最新CG技術を駆使 あなたの写真一枚でバーチャル旅行
自然な画像は陰影がポイント
コロナ禍で外出自粛が続いたとき、うちの奥さん、「旅行に行きたいな」と言いました。パリとかローマとかシンガポールとか行けたらいいんだけけど、お金がない。私はすてきな解決策をひらめきました。バーチャル旅行にすればいいんじゃないか!?
「バーチャル旅行のイメージは下図のような感じです。背景と人物の見た目を変えることによって、あたかも旅行しているような雰囲気を味わうことができます。
でも、単純に背景に人物を合成すると、背景の光の当たり方と、人物の見た目が合ってないので、不自然に見えます。人物の陰影を調整する必要があると考えました。
人物の陰影を調整すると、下の映像のような感じになります。先ほどに比べてだいぶ見た目が良くなっているので、自然かなと思います。これで陰影が大事だってことはわかりました。
この陰影というものは、そもそもどうやって決まるのかというと、3つ要素があります。
1つは形状です。例えば人の形ですね。2つ目が質感。あの人の肌がツヤツヤしているとか、服がごわごわしているとか、そういった質感を表しています。3つ目の要素に光源があります。こういった3つが揃うと陰影が決まります。
深層学習で陰影を計算
陰影の計算は、映像を自然に見せる3つの要素(光源、質感、形状)の積分で求められ、コンピュータではベクトルの内積として計算できます。私は、この3つの要素を入力し、深層学習と呼ばれる人工知能の数学モデルを使う方法を用いました。
こうして得られた質感とこの形状の情報、さらにこの新しいロケ地でどんな光が差し込んできているかという光原の情報を加えてあげることで、ロケ地でこの人がどのように見えるのかっていうのを再現することができました。
こんな技術ができたので、奥さん、喜んでくれるかなと思ったら、まだダメだとお怒りです。うちの研究室のタジマくんという学生が、もっと改良しましょうと言ってくれました。
技術の改良の第1弾は、わかりにくいですが被写体の人物の実写感を少し改善しました。さらに最新版では、影や光沢のところを強化しました。これでずいぶん再現度が高まりました。
新CG技術でバーチャル観光を楽しもう
その後、タジマくんは、学会の出張先で観光したいなと思っているけど、忙しくて観光できません。それで、改良した技術を使ってバーチャル観光を楽しんでいます。
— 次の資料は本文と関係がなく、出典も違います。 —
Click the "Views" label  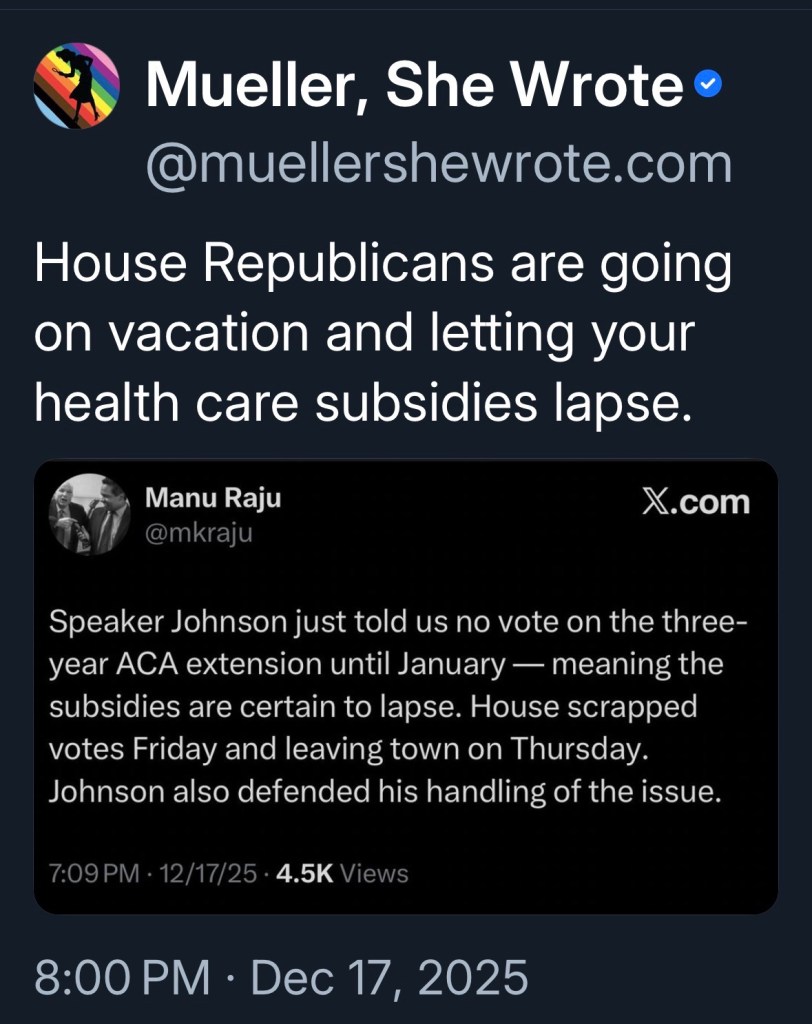coord(374,873)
このバーチャル観光の様子を見ると、光沢に照らされた顔の表情や、影が落ちている服の質感がそれらしくなっているのがわかるかと思います。
こういった具合にCG技術が進んでいくと、バーチャル旅行の写真をSNSにアップロードして楽しむなんてことができるようになるかと思います。
◆先生は研究テーマをどのように見つけたのでしょうか。
企業とのお話で、「お客さんの写真に服の写真を重ねて、仮想的に試着できるようにしよう」という研究をやっていたのですが、単に服の写真を重ねただけでは、人物の陰影と服の陰影が揃わず、不自然な見た目になることがわかりました。そこで、そもそも陰影がどうやって生じるのかという原理に立ち返り、陰影を変更できる技術の開発に取り組みました。陰影は、質感、形状、光源の3つの要素の積分で求められます。写真からこの3つの要素を分解し、得られた質感と形状、そして新たな光源の要素を用いて再構成することによって、陰影をそれらしく合成できる技術を開発しました。
◆先生の研究室の卒業生は、どんな仕事についていますか。
CGの研究室ということで、ゲームに興味を持って研究室に入ってきて、ゲーム会社に就職する学生が半分くらいいます。普通にIT企業に就職する人も多く、中には研究の面白さに目覚めて企業の研究者や大学教員になった人もいます。